Court Opinion

ID: 5201059
Source: CourtListenerOpinion
Date Created: 2022-01-06 15:52:30.579153+00
Date Added: 2024-06-11T08:27:11.874868
License: Public Domain

Chester, J.
(dissenting):
The claim is that the affidavit on which the attachment was granted is insufficient in two respects : First, because the letters referred to are not annexed, and, second, because it is not stated that the affiant knew with whom he had the conversation over the telephone. ■ He states positively that the conversation was with the plaintiff William J. Conlon in the city of Philadelphia without, it is true, stating in so many words that he knew him, but it is said that the plaintiff Conlon is one of the 'correspondents dn the city of Philadelphia of deponent’s firm, which' before such conversation had received a letter from Conlon which was answered by the deponent and that thereafter such conversation was had in the course of which all the facts'stated on information and belief were related to deponent in detail by Conlon. It is also stated that the next day after such conversation deponent received a further letter from Conlon repeating in writing the substance of the matter set forth on information and belief. These facts, I think, furnish a sufficient identification of the plaintiff Conlon as the man with whom the affiant had the conversation over the telephone and distinguish the case from Murphy v. Jack (142 N. Y. 215), where it was held that *123an affidavit on information and belief was insufficient to support an attachment where the only information was a talk over a telephone with a person with whom the affiant did not state he was acquainted, nor that he recognized his voice, and it did not appear that he in any other way knew who it was talking with him.

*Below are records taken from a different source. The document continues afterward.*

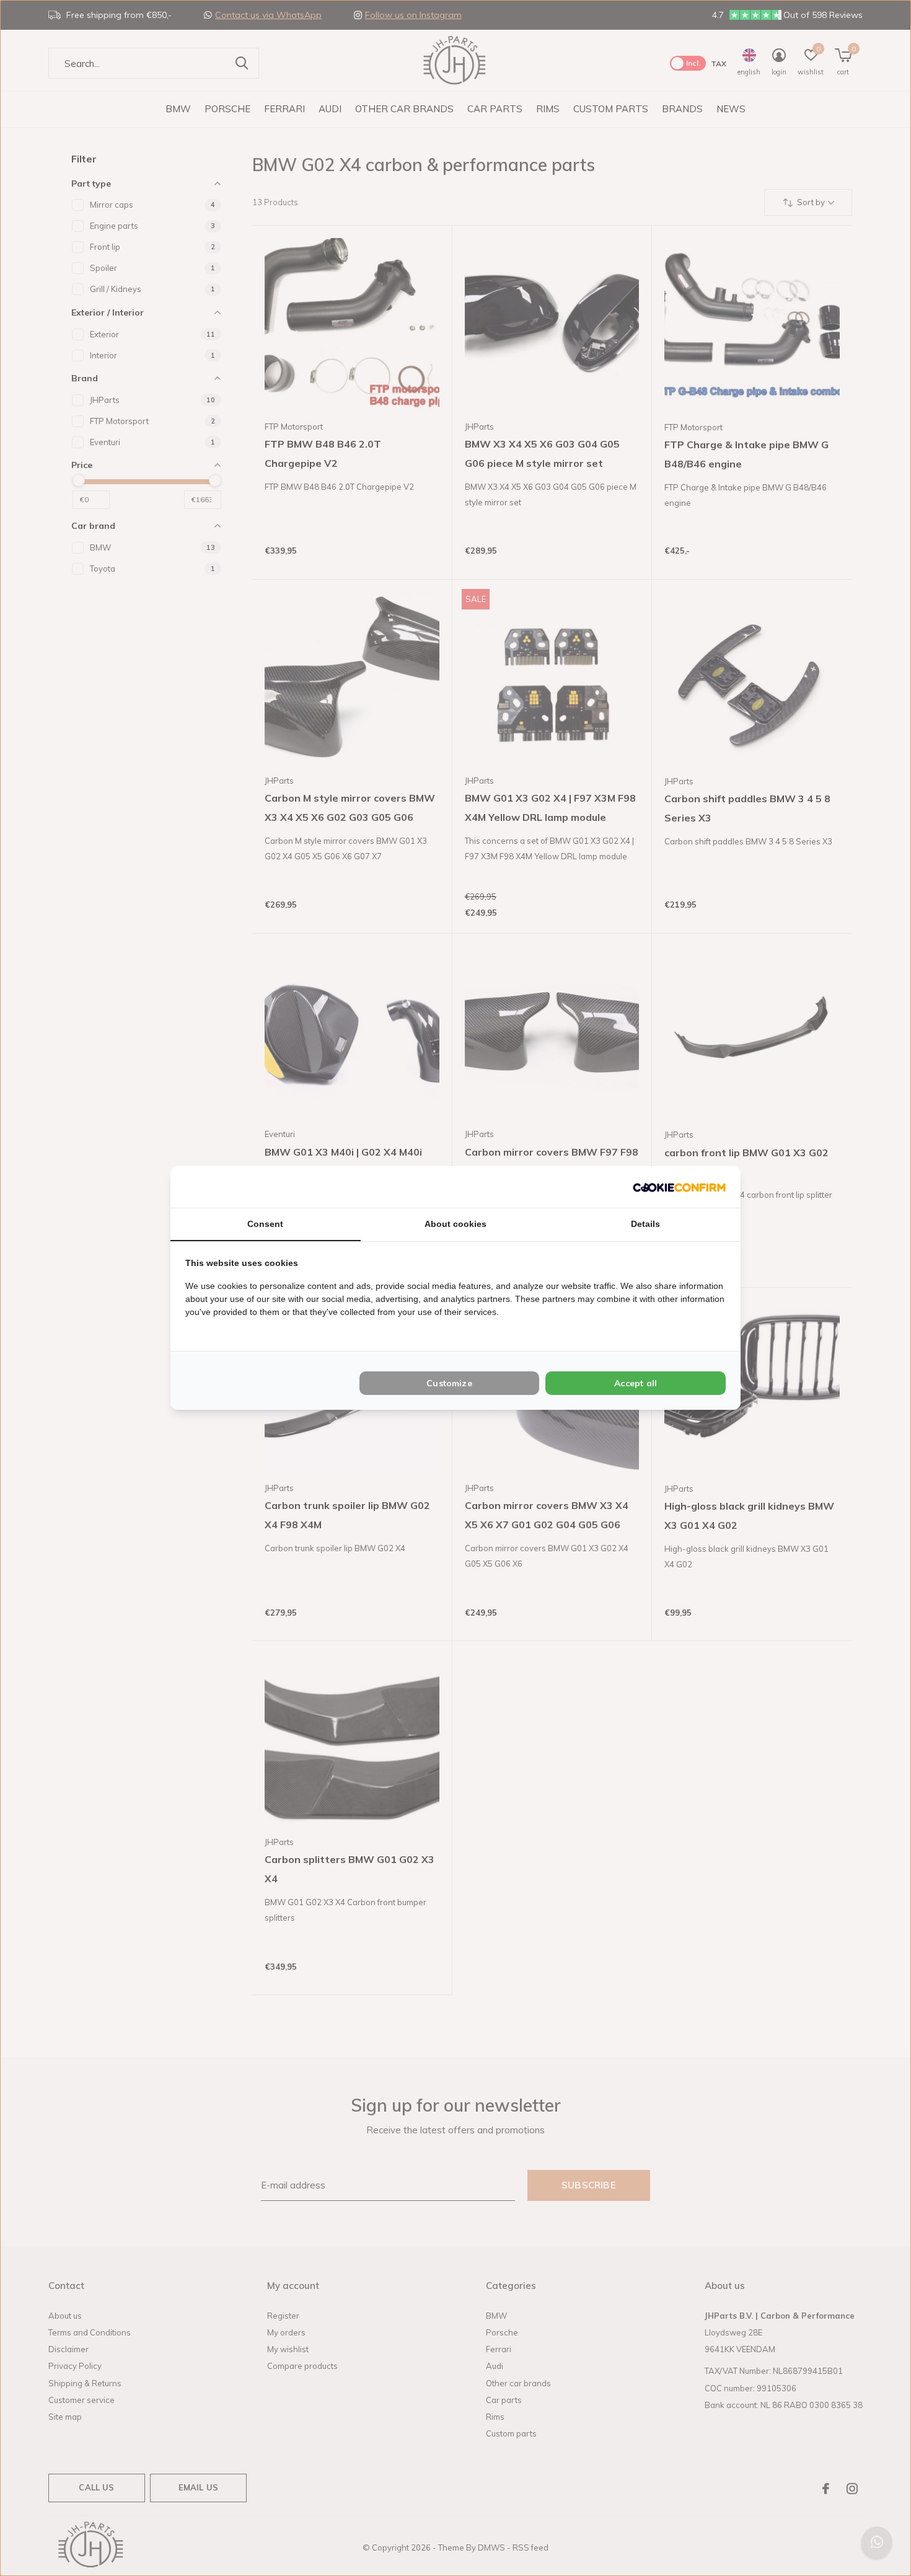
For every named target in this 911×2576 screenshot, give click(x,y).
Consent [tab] (265, 1224)
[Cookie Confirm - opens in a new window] (679, 1187)
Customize (449, 1383)
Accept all (635, 1383)
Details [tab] (645, 1224)
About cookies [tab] (455, 1224)
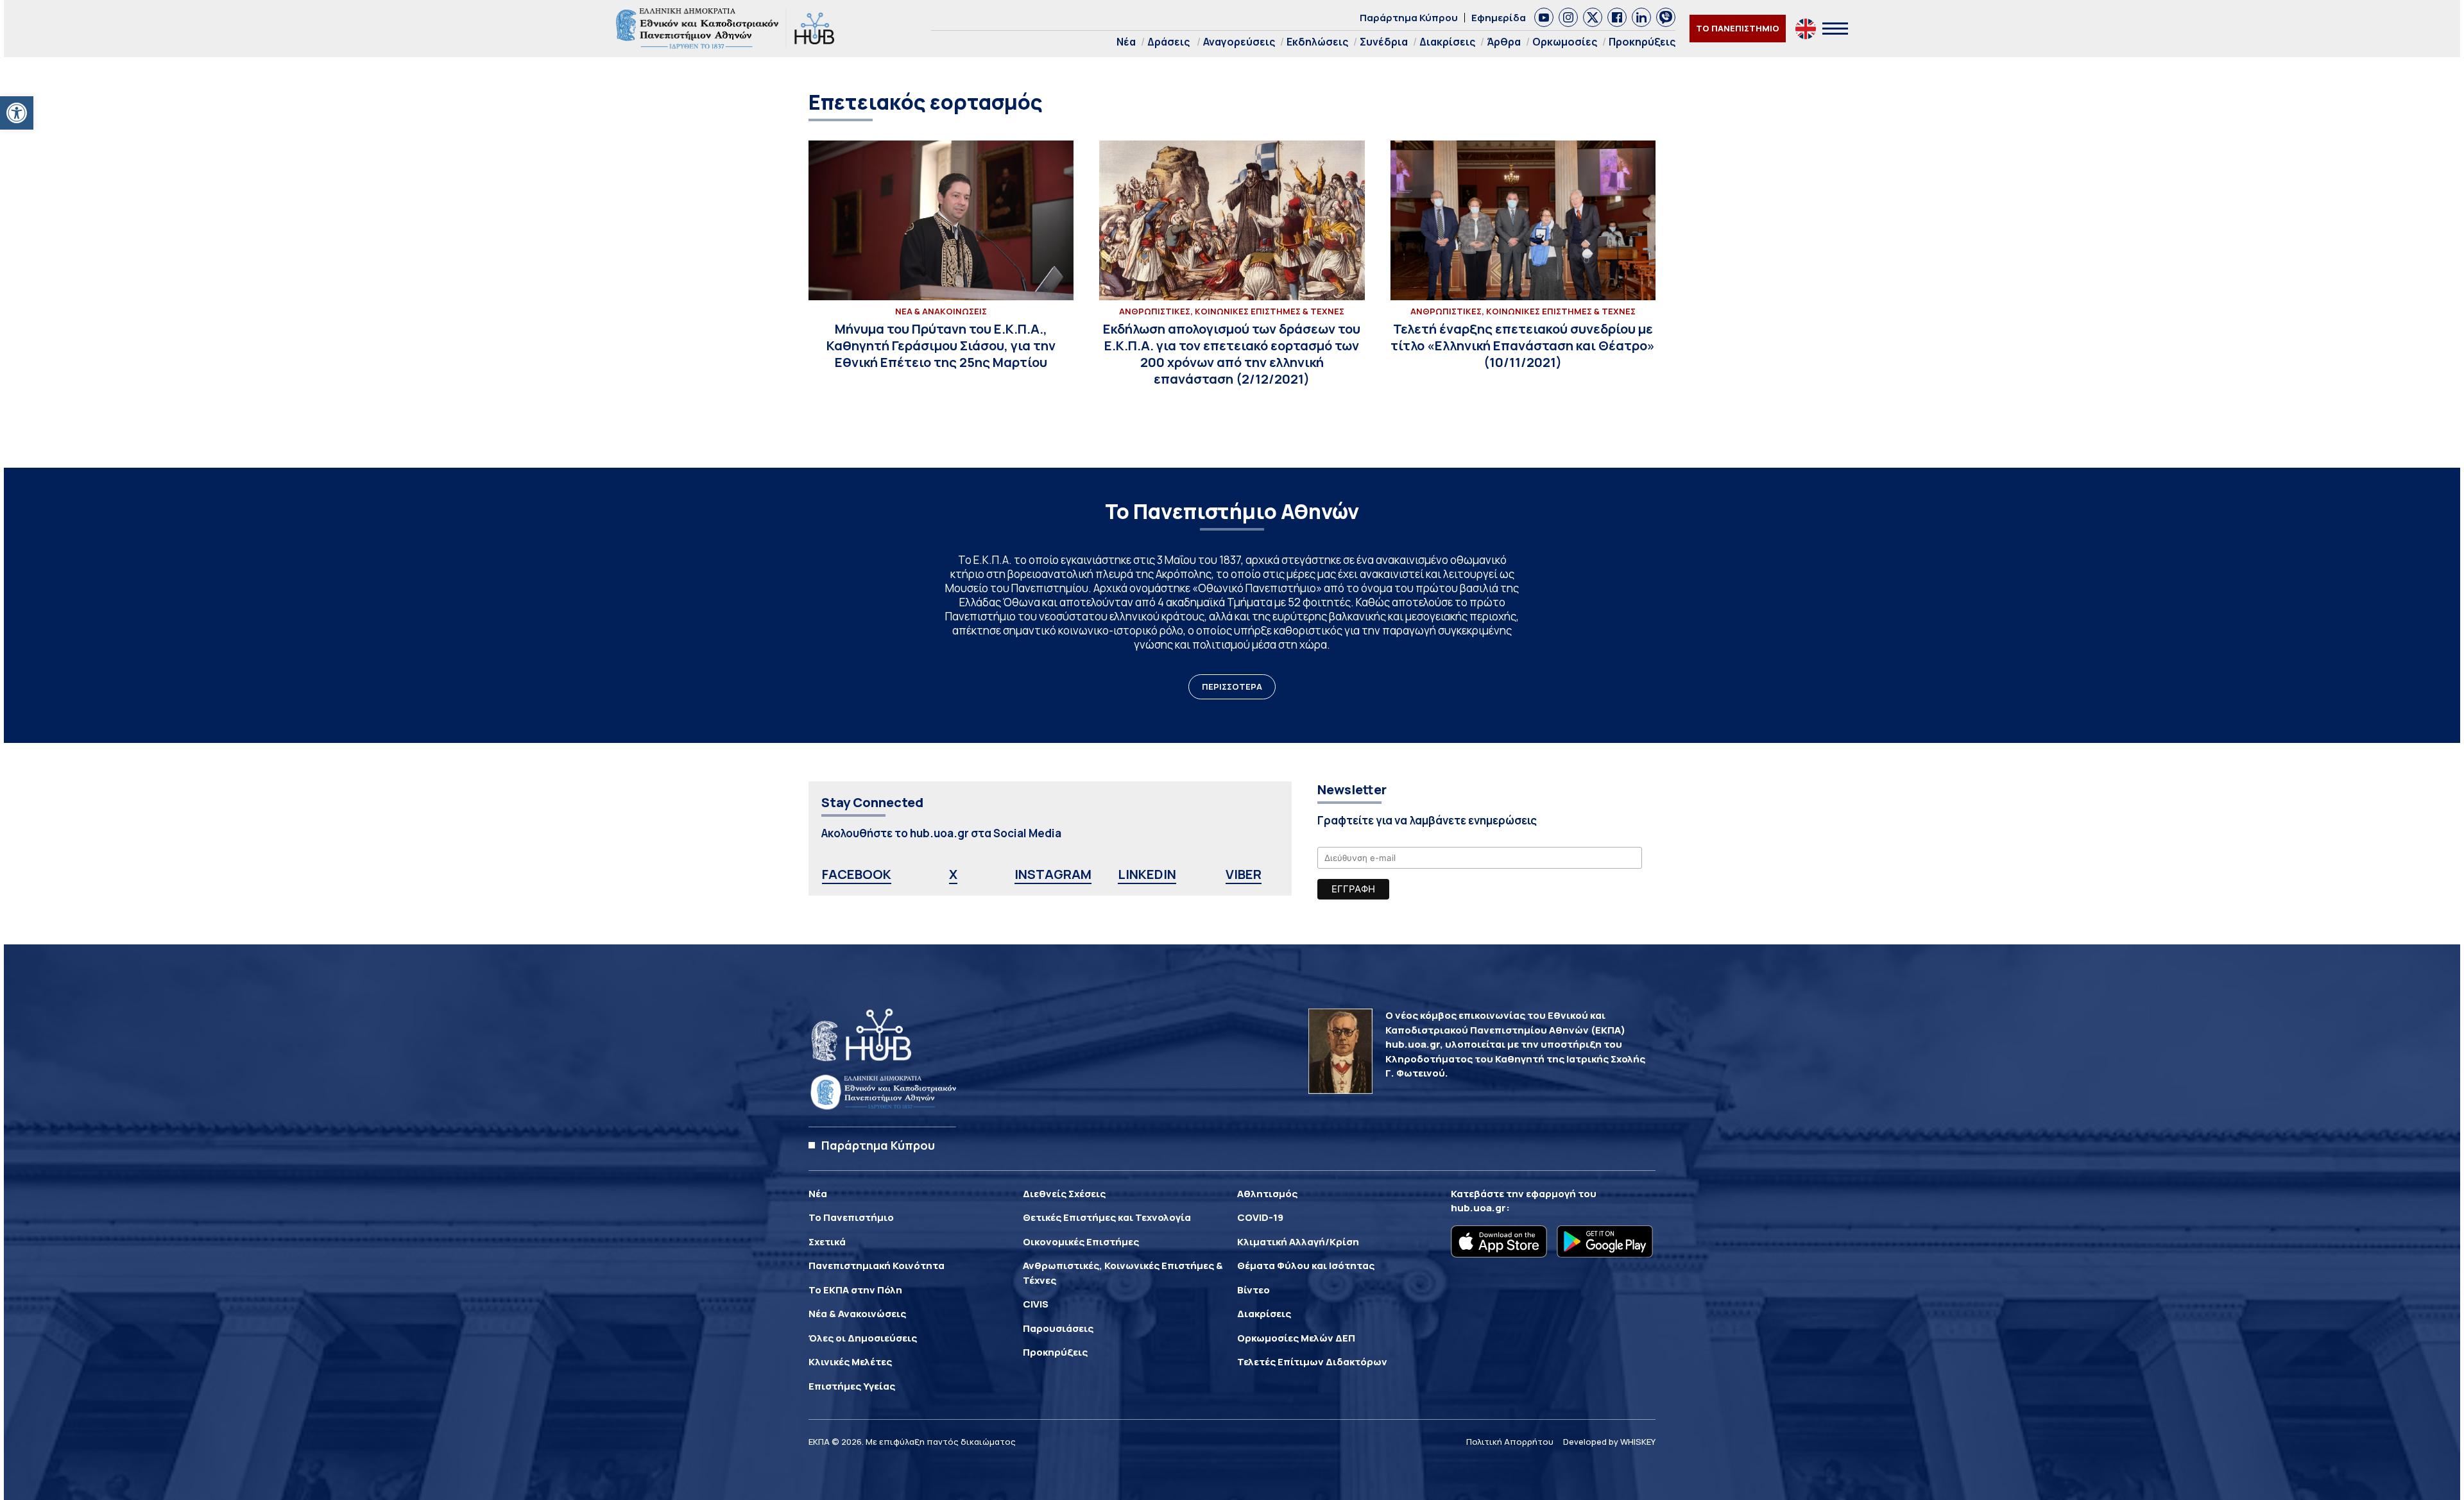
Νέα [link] (1126, 42)
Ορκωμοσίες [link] (1564, 42)
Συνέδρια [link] (1384, 42)
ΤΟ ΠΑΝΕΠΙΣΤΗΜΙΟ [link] (1737, 28)
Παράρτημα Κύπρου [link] (1409, 17)
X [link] (953, 874)
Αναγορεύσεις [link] (1239, 42)
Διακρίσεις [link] (1447, 42)
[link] (16, 113)
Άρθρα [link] (1504, 42)
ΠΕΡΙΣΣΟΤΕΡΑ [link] (1232, 686)
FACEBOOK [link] (856, 874)
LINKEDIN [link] (1147, 874)
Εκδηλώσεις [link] (1317, 42)
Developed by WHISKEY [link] (1609, 1441)
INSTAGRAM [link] (1052, 874)
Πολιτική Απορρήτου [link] (1509, 1441)
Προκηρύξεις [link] (1642, 42)
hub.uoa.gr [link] (1478, 1207)
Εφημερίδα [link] (1498, 17)
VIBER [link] (1244, 874)
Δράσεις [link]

If the sources of the deponent’s information and the grounds of his belief had been alone the letters referred to in the affidavit they would have been insufficient upon which to procure an attachment without affixing the letters to the affidavit. (Barrell v. Todd, 65 App. Div. 22; Ladenburg v. Commmercial Bank, 87 Hun, 269.) But here the letters were essential only as a means of identifying the person with whom the talk over the telephone was had, and that conversation, which covered in detail the plaintiff’s claim and all the facts stated on information and belief, was the important thing to be considered by the court in determining whether such information and belief were well founded. I think, therefore, that under such circumstances we should not hold that, the absence from the affidavit of the letters was a fatal defect.
The order should be affirmed, with ten dollars costs and printing disbursements.
Kellogg, J., concurred.
Order reversed, with ten dollars costs and disbursements, and motion granted, with ten dollars costs.